> _ACTIVITY_
Copy each line that contains the string "This", taking them from the material.

> _GIVEN RECORDS_
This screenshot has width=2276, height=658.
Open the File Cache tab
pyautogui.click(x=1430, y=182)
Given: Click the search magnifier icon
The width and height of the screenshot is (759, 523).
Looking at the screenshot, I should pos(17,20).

==

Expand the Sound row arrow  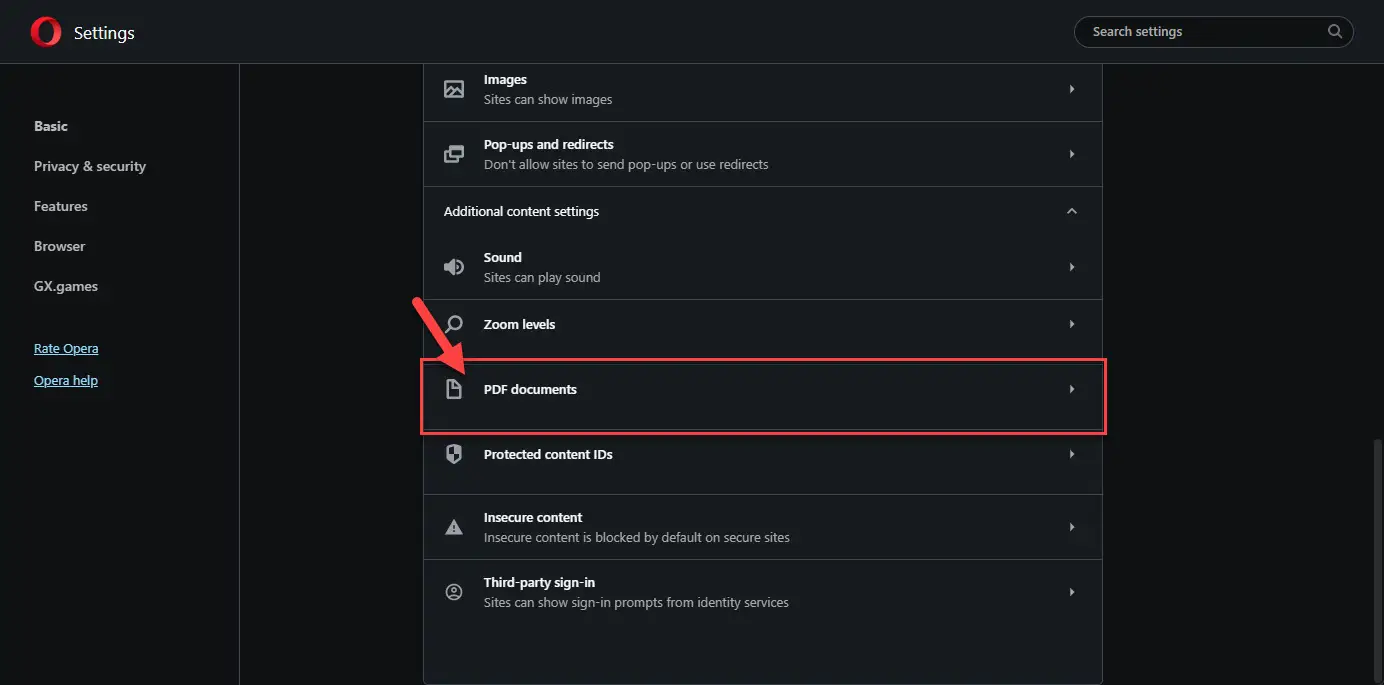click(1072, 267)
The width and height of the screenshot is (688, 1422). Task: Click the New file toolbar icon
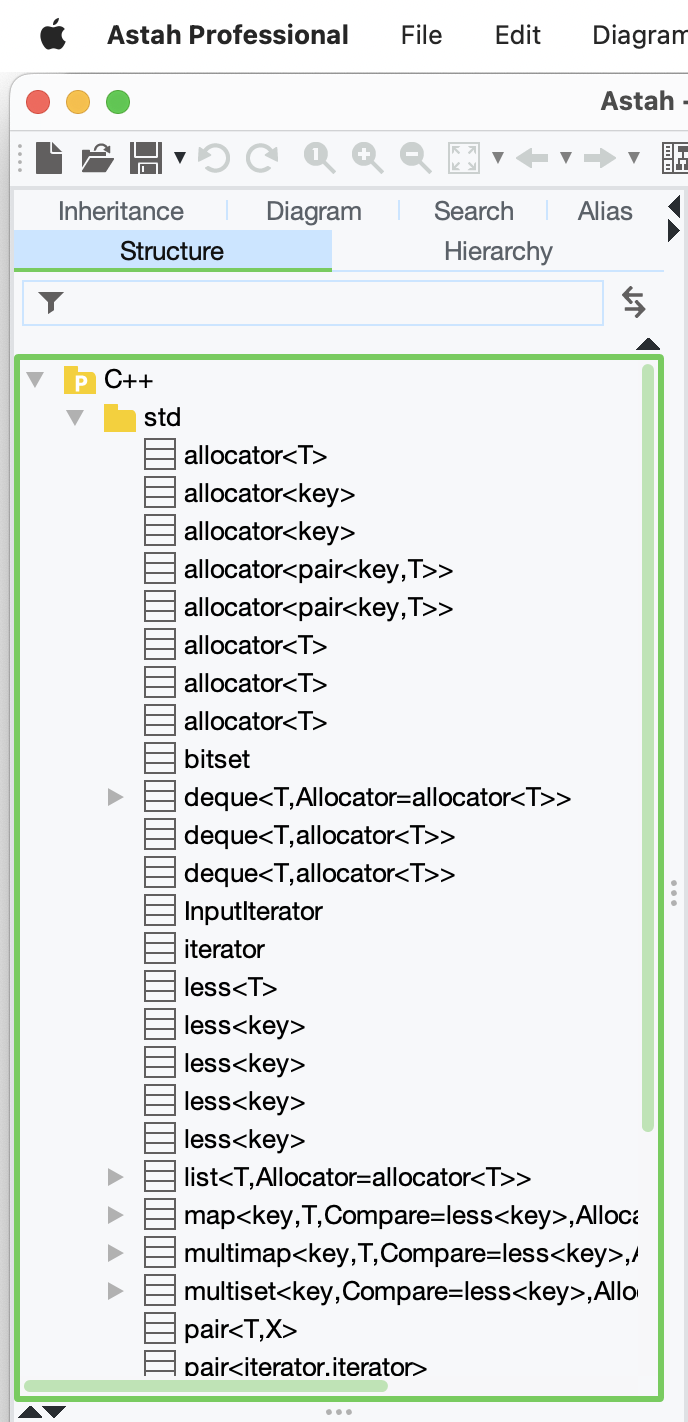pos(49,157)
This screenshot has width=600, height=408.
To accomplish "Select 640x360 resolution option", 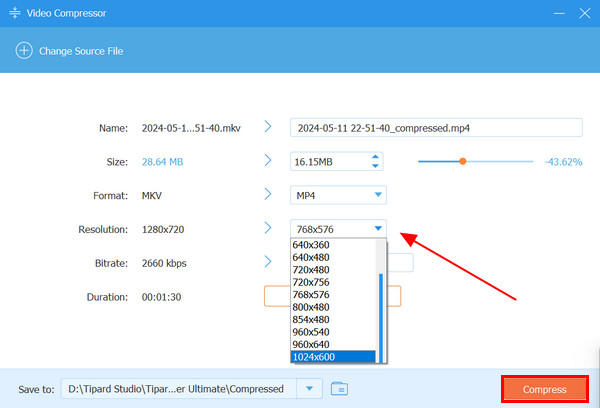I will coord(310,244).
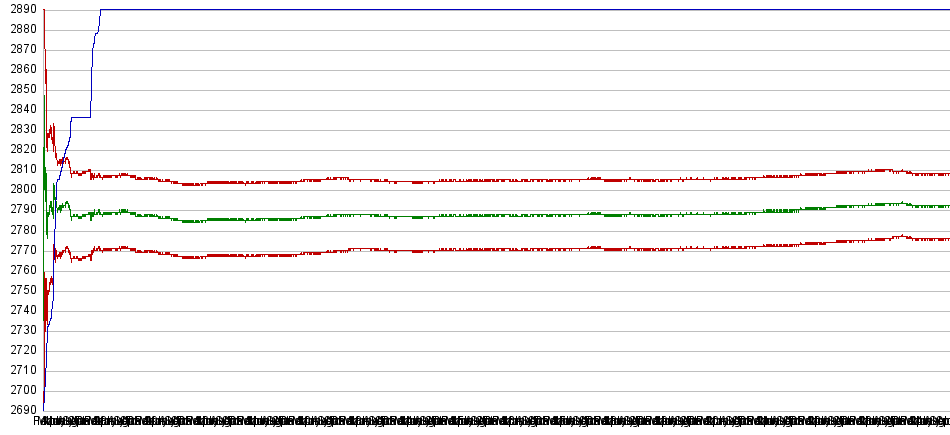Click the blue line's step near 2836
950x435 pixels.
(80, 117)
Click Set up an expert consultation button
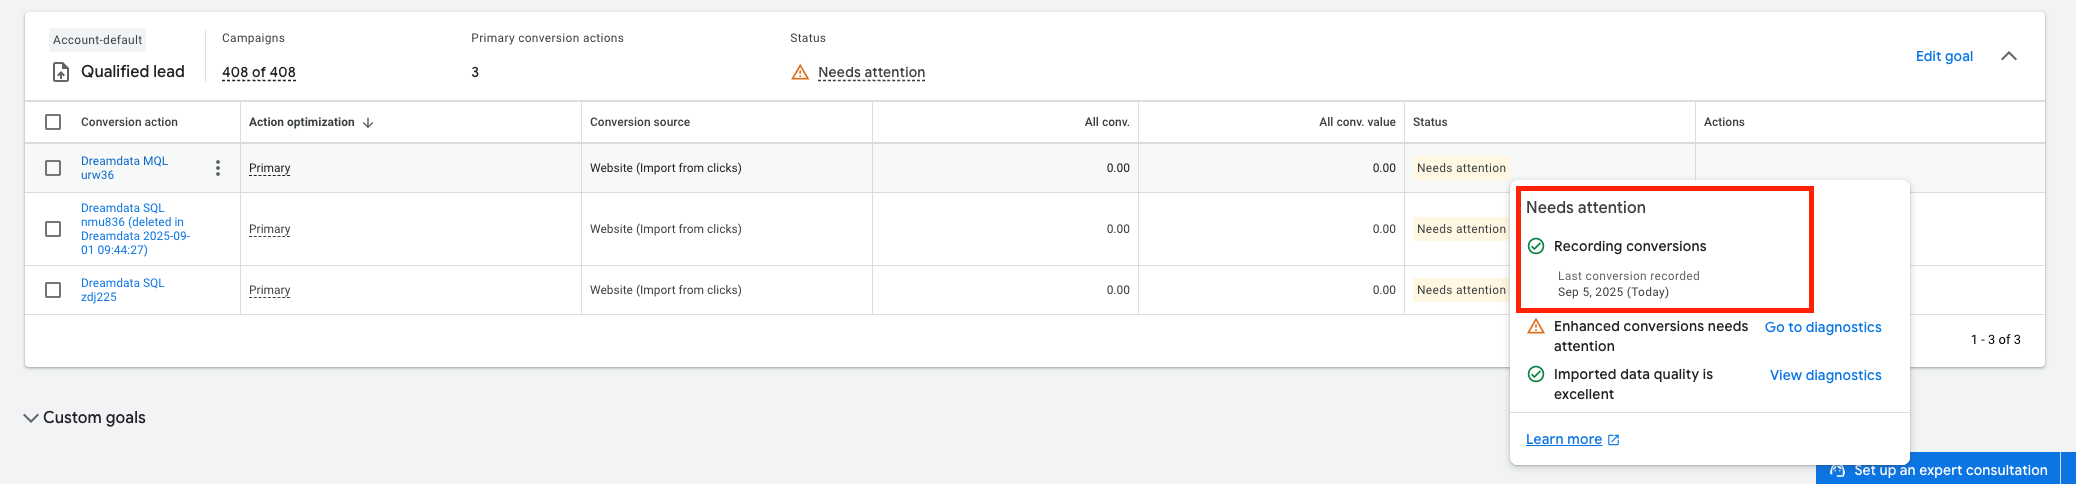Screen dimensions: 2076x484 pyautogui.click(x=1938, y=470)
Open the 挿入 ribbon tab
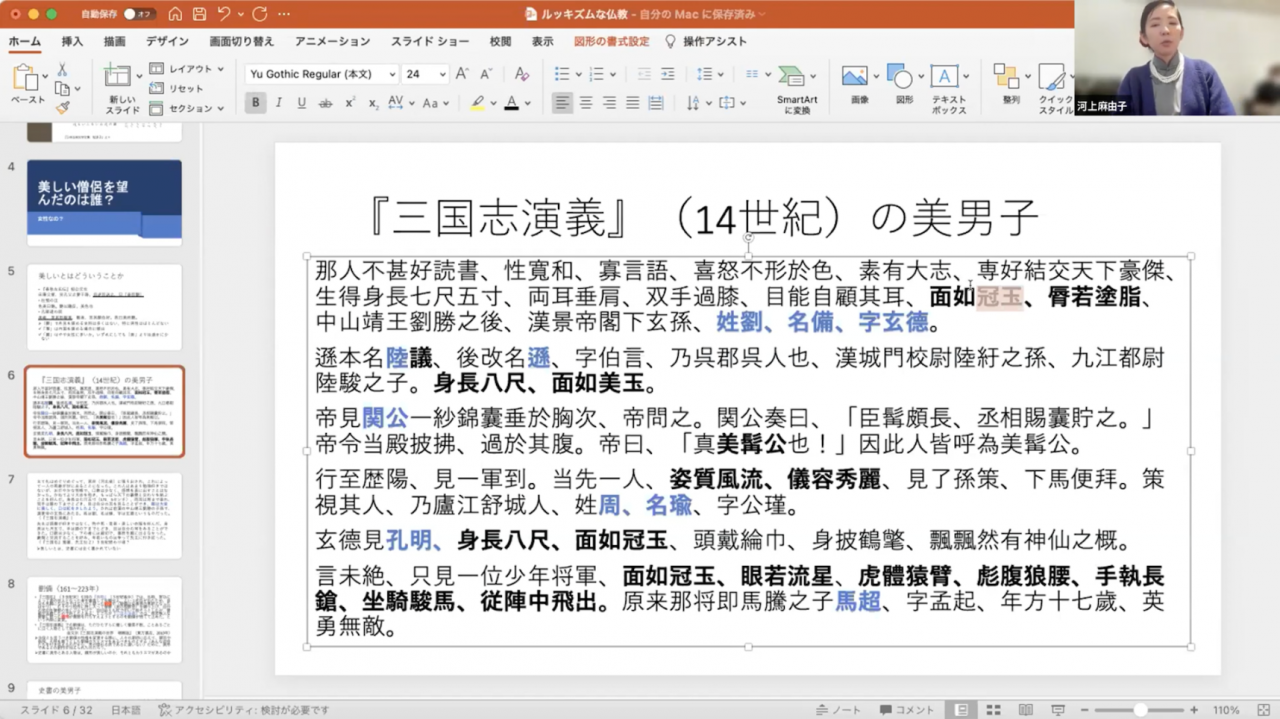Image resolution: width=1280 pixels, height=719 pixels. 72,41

---

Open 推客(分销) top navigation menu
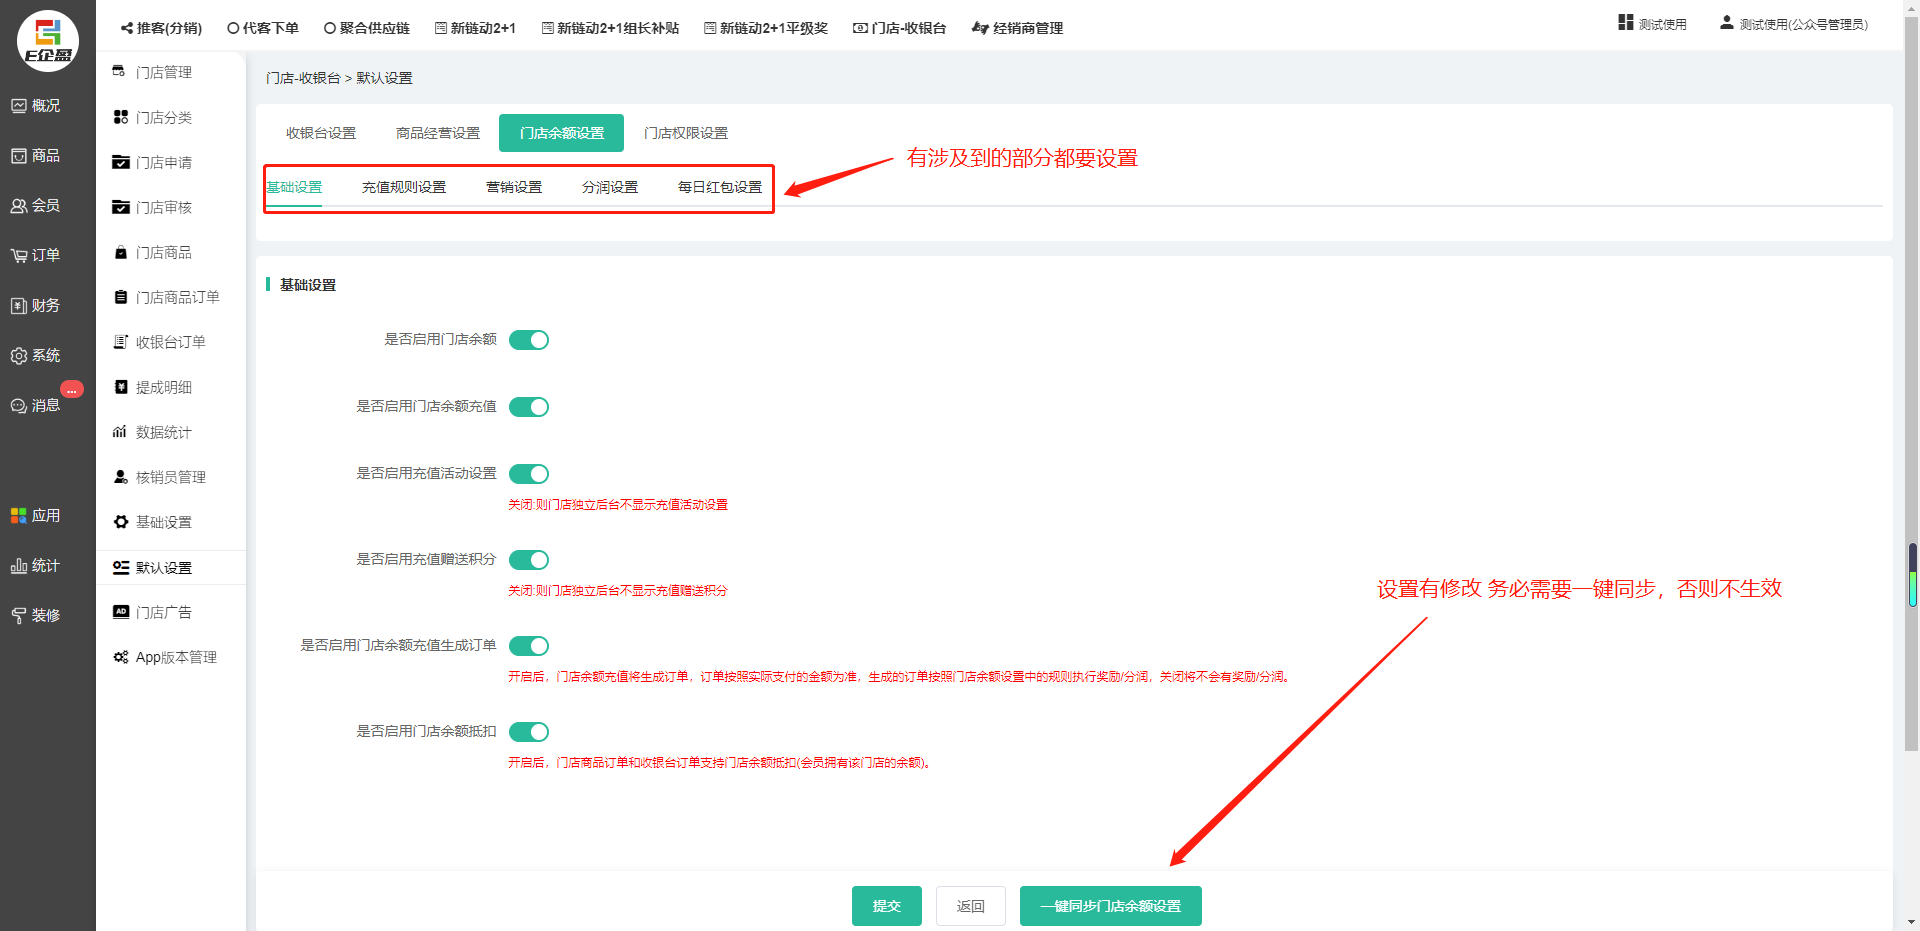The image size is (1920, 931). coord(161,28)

> _RESULT_
This screenshot has width=2276, height=658.
This screenshot has width=600, height=408.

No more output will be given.